Reverse map a nominal to numerical transform
I am using K-means to cluster the data. To do so, I have transformed my nominal values into numerical ones using the Nominal to Numerical operator, but using the coding type parameter set to "unique integers." How do I reverse this transformation so on output I can see what these values were in the clusters before they were transformed. For example, if "sandwich" gets mapped to 0, I would like to reverse map 0 back to sandwich.
Best Answer
-
FBT Member Posts: 106 Unicorn
It may not be the most elegant solution, but what you could do is the following:
Multiply your example set prior to the type conversation. Connect the first output of the multiply operator to your current process, after which you add a join operator and connect the resulting example set to the left port. Connect the second output of multiply to the right port of the join.

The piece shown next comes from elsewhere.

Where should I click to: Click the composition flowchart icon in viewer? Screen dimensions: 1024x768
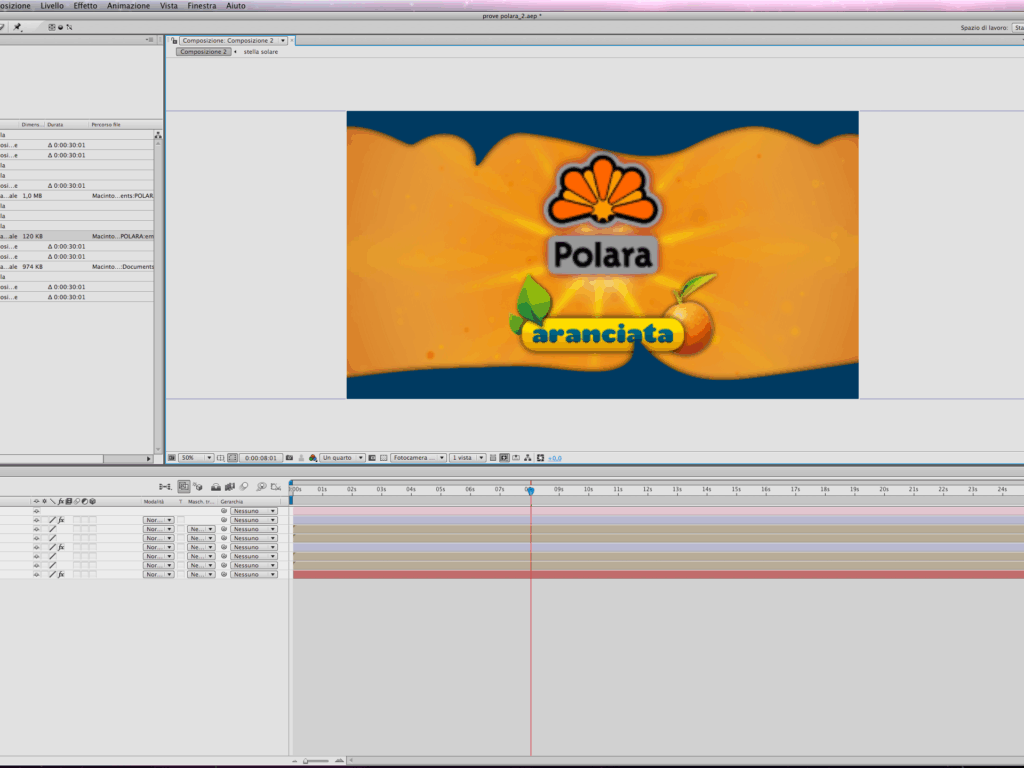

You will need an id on which to make the join and you may want to make some pre-processing (renaming attributes, etc.).
1
Answers
Thanks that works. Would have never thought of it.
Be very careful with "unique integers" mapping if your nominal categories are not inherently ordinal. For example, if you have sandwich, bread, and butter mapped as 1, 2, and 3, then k-means thinks that the distance between 1 and 3 is larger than the distance between 1 and 2 or 2 and 3. But for non-ordered categories, this doesn't make any sense and can lead to strange and distorted results when clustering. If your nominal categories are not ordered, you are better off with numerical dummy coding or simply using mixed Euclidean distance (which assumes a distance of 1 between all nominal values that are not the same, precisely to avoid this problem).
Lindon Ventures
Data Science Consulting from Certified RapidMiner Experts
thanks. I originally used dummy coding, but it blows up the record, as I have lots of unordered nominal values. I will try using mixed Euclidean distance. How does one use this?
You could use effect code too, assuming your don't have too many nominal values per attribute.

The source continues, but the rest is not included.